5. Fraktur Mandibula
Mandibula mengelilingi lidah dan merupakan satu-satunya tulang kranial yang
bergerak. Pada mandibula, terdapat gigi-geligi bagian bawah dan pembuluh darah,
otot, serta persarafan. Mandibula merupakan dua buah tulang yang menyatu menjadi
satu pada simfisis (Stewart, 2008). Mandibula terhubung dengan kranium pada
persendian temporomandibular joint (TMJ). Fungsi yang baik dari mandibula
menentukan gerakan menutup dari gigi. Fraktur mandibula dapat mengakibatkan
berbagai variasi dari gangguan jangka pendek maupun panjang yaitu nyeri TMJ,
gangguan mengatupkan gigi, ketidakmampuan mengunyah, gangguan salivasi, dan
nyeri kronis. Fraktur mandibula diklasifikasikan sesuai dengan lokasinya dan terdiri
dari simfisis, badan, angulus, ramus, kondilar, dan subkondilar (Stewart, 2008).

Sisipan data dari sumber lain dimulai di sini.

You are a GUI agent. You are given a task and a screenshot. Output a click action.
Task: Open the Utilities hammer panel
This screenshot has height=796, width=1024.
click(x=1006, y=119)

Gambar 5. Lokasi fraktur mandibular (stewart, 2008)
2.4 SOP/Algorithm Penatalaksanaan Kegawatan Trauma Maxilofacialis
Trauma Maxillofacial
Stabilisasi Pasien
Identifikasi Trauma
Reposisi
Rehabilitasi
Posisi yang baik dan nyaman
Dukungan fragmen tulang
Control rasa sakit
Tindakan Operatif
2.5 Pemeriksaan Diagnostik Trauma Maxilofacialis
1. X-ray Skull AP/Lat, Water’s View
Fisikawan Jerman yang pertama sekali menemukan X-ray adalah Wilhelm
Rontgen pada tahun 1895. Sampai beberapa tahun yang lalu, sinar-X konvensional
merupakan standar pencitraan untuk trauma kranioserebral. Saat ini, computed
tomography (CT) menjadi metode pencitraan utama, seiring dengan meningkatnya
teknologi pengembangan multislice CT. Sinar-X konvensional relatif sensitif terhadap
fraktur atap tengkorak, tetapi tidak sensitif terhadap fraktur dasar tengkorak dan
tulang wajah. CT scan memungkinkan diagnosis yang tepat dari semua jenis fraktur
tulang wajah dan dasar tengkorak, dan memberikan informasi tentang perdarahan
intrakranial dan cedera otak mayor. Pada pasien multi-trauma, CT dapat diperluas ke
tulang leher jika perlu. Dengan demikian, sinar X-konvensional tidak lagi digunakan
dalam kasus trauma kepala atau pasien multitrauma; CT scan sudah secara luas
diterima sebagai metode pencitraan utama pilihan (Treumann, 2010).
PENUTUP
3.1 KESIMPULAN
Trauma Maxilofasialis merupakan cedera pada wajah atau tulang maxillofacial pada
jaringan keras dan jaringan lunak. Penyebab trauma maxillofacial bervariasi, mencakup
kcelakaan lalu lintas, terjatuh, olah raga. Penderita fraktur maxillofacial ini terbanyak
pada laki-laki usi remaja. Dalam menegakkan sebuah kejadian yang dicurigai dengan
fraktur maxillofacial, dapat dilakukan pemerilsaan fisik dan pemeriksaan penjunjang.